Aim of the exercise: Exactly reproduce the lines from the line that has "Open the Mail" down to the last line of the entries, inclusive.
*** Begin section ***
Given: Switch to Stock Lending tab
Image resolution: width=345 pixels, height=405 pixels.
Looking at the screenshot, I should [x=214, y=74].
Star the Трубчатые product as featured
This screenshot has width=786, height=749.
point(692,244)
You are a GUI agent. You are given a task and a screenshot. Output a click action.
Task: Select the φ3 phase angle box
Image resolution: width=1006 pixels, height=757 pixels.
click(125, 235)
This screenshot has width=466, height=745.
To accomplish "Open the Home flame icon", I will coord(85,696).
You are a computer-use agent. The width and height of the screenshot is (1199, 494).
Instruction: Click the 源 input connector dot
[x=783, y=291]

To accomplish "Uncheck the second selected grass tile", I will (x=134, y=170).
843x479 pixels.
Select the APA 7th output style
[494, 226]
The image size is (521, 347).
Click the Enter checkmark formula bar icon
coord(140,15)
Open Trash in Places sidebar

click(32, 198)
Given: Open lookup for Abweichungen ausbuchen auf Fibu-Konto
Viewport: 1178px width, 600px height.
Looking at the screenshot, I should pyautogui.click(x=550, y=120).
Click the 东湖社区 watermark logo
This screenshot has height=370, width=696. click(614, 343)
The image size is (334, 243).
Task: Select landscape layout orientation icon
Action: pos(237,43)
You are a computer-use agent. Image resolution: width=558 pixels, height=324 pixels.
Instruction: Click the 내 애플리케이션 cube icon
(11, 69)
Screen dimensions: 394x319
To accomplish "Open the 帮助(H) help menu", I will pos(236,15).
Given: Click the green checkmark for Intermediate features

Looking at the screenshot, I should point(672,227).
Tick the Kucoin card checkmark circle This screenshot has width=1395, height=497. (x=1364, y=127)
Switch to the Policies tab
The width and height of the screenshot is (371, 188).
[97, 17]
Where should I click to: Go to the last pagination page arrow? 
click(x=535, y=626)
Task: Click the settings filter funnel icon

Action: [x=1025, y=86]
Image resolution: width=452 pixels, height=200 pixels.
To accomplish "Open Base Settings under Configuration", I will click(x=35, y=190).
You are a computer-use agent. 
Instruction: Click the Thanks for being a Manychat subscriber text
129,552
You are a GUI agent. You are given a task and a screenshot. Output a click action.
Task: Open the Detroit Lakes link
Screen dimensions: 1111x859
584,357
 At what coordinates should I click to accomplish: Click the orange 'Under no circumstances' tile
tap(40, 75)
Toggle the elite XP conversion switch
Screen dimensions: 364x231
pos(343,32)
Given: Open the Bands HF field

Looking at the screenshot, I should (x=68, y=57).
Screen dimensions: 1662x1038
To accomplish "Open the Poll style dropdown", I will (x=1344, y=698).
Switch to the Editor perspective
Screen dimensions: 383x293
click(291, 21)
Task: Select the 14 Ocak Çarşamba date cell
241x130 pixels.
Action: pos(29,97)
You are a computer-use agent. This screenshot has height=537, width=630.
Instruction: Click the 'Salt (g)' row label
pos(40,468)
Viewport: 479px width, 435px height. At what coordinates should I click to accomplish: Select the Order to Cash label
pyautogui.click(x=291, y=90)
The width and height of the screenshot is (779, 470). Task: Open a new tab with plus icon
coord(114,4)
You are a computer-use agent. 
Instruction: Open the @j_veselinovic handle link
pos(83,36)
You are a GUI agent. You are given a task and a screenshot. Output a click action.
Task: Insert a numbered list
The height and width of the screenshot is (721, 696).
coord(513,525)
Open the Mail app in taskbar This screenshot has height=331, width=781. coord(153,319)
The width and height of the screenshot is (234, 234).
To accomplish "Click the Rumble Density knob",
*** End section ***
Solution:
Open the Mail app in taskbar This screenshot has height=331, width=781. coord(153,319)
The width and height of the screenshot is (234, 234).
To accomplish "Click the Rumble Density knob",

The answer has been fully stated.